■ **Work task**
The records follow. Retype them without a single change.

■ **Entries provided**
*** Begin section ***

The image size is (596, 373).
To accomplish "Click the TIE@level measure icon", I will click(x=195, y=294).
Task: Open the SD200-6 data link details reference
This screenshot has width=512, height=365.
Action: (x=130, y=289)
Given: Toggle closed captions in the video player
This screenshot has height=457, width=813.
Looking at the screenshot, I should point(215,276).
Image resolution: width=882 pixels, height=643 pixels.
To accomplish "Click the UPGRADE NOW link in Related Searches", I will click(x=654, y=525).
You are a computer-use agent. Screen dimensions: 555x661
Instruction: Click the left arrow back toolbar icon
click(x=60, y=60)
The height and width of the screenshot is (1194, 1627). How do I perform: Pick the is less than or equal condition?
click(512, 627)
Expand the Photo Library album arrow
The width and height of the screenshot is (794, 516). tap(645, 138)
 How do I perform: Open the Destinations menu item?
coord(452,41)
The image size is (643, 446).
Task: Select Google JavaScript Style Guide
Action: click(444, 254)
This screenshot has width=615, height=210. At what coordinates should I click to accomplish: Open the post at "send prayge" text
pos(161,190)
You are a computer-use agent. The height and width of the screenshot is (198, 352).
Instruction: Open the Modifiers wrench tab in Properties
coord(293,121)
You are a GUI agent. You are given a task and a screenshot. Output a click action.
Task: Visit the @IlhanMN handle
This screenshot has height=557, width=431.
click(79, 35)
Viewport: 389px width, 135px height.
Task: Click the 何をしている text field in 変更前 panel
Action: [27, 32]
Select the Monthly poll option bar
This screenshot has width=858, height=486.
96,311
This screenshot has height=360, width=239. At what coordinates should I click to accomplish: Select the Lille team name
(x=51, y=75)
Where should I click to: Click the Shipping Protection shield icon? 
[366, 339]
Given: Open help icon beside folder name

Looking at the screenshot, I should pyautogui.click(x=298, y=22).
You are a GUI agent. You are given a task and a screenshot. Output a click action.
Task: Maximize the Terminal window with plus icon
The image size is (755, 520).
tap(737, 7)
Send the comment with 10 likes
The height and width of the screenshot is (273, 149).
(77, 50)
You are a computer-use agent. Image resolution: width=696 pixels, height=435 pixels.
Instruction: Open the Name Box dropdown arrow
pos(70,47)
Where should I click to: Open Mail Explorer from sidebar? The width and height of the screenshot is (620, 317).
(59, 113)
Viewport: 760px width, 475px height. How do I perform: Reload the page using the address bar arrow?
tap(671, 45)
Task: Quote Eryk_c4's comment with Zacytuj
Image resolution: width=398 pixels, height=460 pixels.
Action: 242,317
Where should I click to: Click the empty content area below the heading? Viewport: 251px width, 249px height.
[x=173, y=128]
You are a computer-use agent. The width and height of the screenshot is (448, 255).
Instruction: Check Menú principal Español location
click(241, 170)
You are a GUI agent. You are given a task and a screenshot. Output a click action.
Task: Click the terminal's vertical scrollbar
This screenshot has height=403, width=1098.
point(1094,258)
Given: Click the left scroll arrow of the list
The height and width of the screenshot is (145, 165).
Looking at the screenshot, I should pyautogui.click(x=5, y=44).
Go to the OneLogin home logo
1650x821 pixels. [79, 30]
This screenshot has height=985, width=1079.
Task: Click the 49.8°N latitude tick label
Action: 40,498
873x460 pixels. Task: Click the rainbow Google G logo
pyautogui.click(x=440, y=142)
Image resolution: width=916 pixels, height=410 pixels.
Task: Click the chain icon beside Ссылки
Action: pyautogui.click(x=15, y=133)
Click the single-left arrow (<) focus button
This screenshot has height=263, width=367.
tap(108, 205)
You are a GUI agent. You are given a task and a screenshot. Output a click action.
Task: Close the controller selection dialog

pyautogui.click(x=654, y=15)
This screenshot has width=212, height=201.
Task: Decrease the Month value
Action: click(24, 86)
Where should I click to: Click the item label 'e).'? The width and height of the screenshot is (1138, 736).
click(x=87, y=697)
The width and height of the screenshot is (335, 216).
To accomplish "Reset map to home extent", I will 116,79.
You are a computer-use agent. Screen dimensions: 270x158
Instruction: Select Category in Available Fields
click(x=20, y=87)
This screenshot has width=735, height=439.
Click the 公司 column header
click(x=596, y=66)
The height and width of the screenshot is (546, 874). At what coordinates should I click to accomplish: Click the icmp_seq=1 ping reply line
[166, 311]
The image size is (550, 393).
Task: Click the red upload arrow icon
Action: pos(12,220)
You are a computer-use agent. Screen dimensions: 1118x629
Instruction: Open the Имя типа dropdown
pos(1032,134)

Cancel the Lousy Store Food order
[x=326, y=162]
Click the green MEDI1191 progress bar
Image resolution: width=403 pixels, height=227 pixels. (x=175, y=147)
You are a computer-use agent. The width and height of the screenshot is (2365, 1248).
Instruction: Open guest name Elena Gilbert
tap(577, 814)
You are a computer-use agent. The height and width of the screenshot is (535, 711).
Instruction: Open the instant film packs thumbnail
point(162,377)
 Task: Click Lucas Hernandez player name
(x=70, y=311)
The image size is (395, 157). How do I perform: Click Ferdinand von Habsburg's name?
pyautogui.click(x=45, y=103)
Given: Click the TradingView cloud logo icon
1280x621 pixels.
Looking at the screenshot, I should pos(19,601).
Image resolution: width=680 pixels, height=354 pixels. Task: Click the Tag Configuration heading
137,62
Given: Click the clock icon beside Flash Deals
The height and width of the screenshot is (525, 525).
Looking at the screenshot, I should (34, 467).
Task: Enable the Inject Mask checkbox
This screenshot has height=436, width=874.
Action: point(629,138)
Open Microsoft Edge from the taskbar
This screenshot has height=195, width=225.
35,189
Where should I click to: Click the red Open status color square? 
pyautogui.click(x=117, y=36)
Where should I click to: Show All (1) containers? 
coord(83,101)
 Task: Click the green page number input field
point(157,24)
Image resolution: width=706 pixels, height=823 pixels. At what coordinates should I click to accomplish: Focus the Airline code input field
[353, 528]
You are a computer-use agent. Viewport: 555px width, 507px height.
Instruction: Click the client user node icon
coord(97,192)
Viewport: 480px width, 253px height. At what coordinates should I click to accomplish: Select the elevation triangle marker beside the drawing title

*** End section ***

■ **Reply**
The image size is (596, 373).
To accomplish "Click the TIE@level measure icon", I will click(x=195, y=294).
Task: Open the SD200-6 data link details reference
This screenshot has width=512, height=365.
Action: (x=130, y=289)
Given: Toggle closed captions in the video player
This screenshot has height=457, width=813.
Looking at the screenshot, I should point(215,276).
Image resolution: width=882 pixels, height=643 pixels.
To accomplish "Click the UPGRADE NOW link in Related Searches", I will click(x=654, y=525).
You are a computer-use agent. Screen dimensions: 555x661
Instruction: Click the left arrow back toolbar icon
click(x=60, y=60)
The height and width of the screenshot is (1194, 1627). How do I perform: Pick the is less than or equal condition?
click(512, 627)
Expand the Photo Library album arrow
The width and height of the screenshot is (794, 516). tap(645, 138)
 How do I perform: Open the Destinations menu item?
coord(452,41)
The image size is (643, 446).
Task: Select Google JavaScript Style Guide
Action: click(444, 254)
This screenshot has width=615, height=210. At what coordinates should I click to accomplish: Open the post at "send prayge" text
pos(161,190)
You are a computer-use agent. The height and width of the screenshot is (198, 352).
Instruction: Open the Modifiers wrench tab in Properties
coord(293,121)
You are a GUI agent. You are given a task and a screenshot. Output a click action.
Task: Visit the @IlhanMN handle
This screenshot has height=557, width=431.
click(79, 35)
Viewport: 389px width, 135px height.
Task: Click the 何をしている text field in 変更前 panel
Action: [27, 32]
Select the Monthly poll option bar
This screenshot has width=858, height=486.
96,311
This screenshot has height=360, width=239. At what coordinates should I click to accomplish: Select the Lille team name
(x=51, y=75)
Where should I click to: Click the Shipping Protection shield icon? 
[366, 339]
Given: Open help icon beside folder name

Looking at the screenshot, I should pyautogui.click(x=298, y=22).
You are a GUI agent. You are given a task and a screenshot. Output a click action.
Task: Maximize the Terminal window with plus icon
The image size is (755, 520).
tap(737, 7)
Send the comment with 10 likes
The height and width of the screenshot is (273, 149).
(77, 50)
You are a computer-use agent. Image resolution: width=696 pixels, height=435 pixels.
Instruction: Open the Name Box dropdown arrow
pos(70,47)
Where should I click to: Open Mail Explorer from sidebar? The width and height of the screenshot is (620, 317).
(59, 113)
Viewport: 760px width, 475px height. How do I perform: Reload the page using the address bar arrow?
tap(671, 45)
Task: Quote Eryk_c4's comment with Zacytuj
Image resolution: width=398 pixels, height=460 pixels.
Action: 242,317
Where should I click to: Click the empty content area below the heading? Viewport: 251px width, 249px height.
[x=173, y=128]
You are a computer-use agent. The width and height of the screenshot is (448, 255).
Instruction: Check Menú principal Español location
click(241, 170)
You are a GUI agent. You are given a task and a screenshot. Output a click action.
Task: Click the terminal's vertical scrollbar
This screenshot has height=403, width=1098.
point(1094,258)
Given: Click the left scroll arrow of the list
The height and width of the screenshot is (145, 165).
Looking at the screenshot, I should pyautogui.click(x=5, y=44).
Go to the OneLogin home logo
1650x821 pixels. [79, 30]
This screenshot has height=985, width=1079.
Task: Click the 49.8°N latitude tick label
Action: 40,498
873x460 pixels. Task: Click the rainbow Google G logo
pyautogui.click(x=440, y=142)
Image resolution: width=916 pixels, height=410 pixels.
Task: Click the chain icon beside Ссылки
Action: pyautogui.click(x=15, y=133)
Click the single-left arrow (<) focus button
This screenshot has height=263, width=367.
tap(108, 205)
You are a GUI agent. You are given a task and a screenshot. Output a click action.
Task: Close the controller selection dialog

pyautogui.click(x=654, y=15)
This screenshot has width=212, height=201.
Task: Decrease the Month value
Action: click(24, 86)
Where should I click to: Click the item label 'e).'? The width and height of the screenshot is (1138, 736).
click(x=87, y=697)
The width and height of the screenshot is (335, 216).
To accomplish "Reset map to home extent", I will 116,79.
You are a computer-use agent. Screen dimensions: 270x158
Instruction: Select Category in Available Fields
click(x=20, y=87)
This screenshot has width=735, height=439.
Click the 公司 column header
click(x=596, y=66)
The height and width of the screenshot is (546, 874). At what coordinates should I click to accomplish: Click the icmp_seq=1 ping reply line
[166, 311]
The image size is (550, 393).
Task: Click the red upload arrow icon
Action: pos(12,220)
You are a computer-use agent. Screen dimensions: 1118x629
Instruction: Open the Имя типа dropdown
pos(1032,134)

Cancel the Lousy Store Food order
[x=326, y=162]
Click the green MEDI1191 progress bar
Image resolution: width=403 pixels, height=227 pixels. (x=175, y=147)
You are a computer-use agent. The width and height of the screenshot is (2365, 1248).
Instruction: Open guest name Elena Gilbert
tap(577, 814)
You are a computer-use agent. The height and width of the screenshot is (535, 711).
Instruction: Open the instant film packs thumbnail
point(162,377)
 Task: Click Lucas Hernandez player name
(x=70, y=311)
The image size is (395, 157). How do I perform: Click Ferdinand von Habsburg's name?
pyautogui.click(x=45, y=103)
Given: Click the TradingView cloud logo icon
1280x621 pixels.
Looking at the screenshot, I should pos(19,601).
Image resolution: width=680 pixels, height=354 pixels. Task: Click the Tag Configuration heading
137,62
Given: Click the clock icon beside Flash Deals
The height and width of the screenshot is (525, 525).
Looking at the screenshot, I should (34, 467).
Task: Enable the Inject Mask checkbox
This screenshot has height=436, width=874.
Action: point(629,138)
Open Microsoft Edge from the taskbar
This screenshot has height=195, width=225.
35,189
Where should I click to: Click the red Open status color square? 
pyautogui.click(x=117, y=36)
Where should I click to: Show All (1) containers? 
coord(83,101)
 Task: Click the green page number input field
point(157,24)
Image resolution: width=706 pixels, height=823 pixels. At what coordinates should I click to accomplish: Focus the Airline code input field
[353, 528]
You are a computer-use agent. Viewport: 555px width, 507px height.
Instruction: Click the client user node icon
coord(97,192)
Viewport: 480px width, 253px height. At what coordinates should I click to accomplish: Select the elevation triangle marker beside the drawing title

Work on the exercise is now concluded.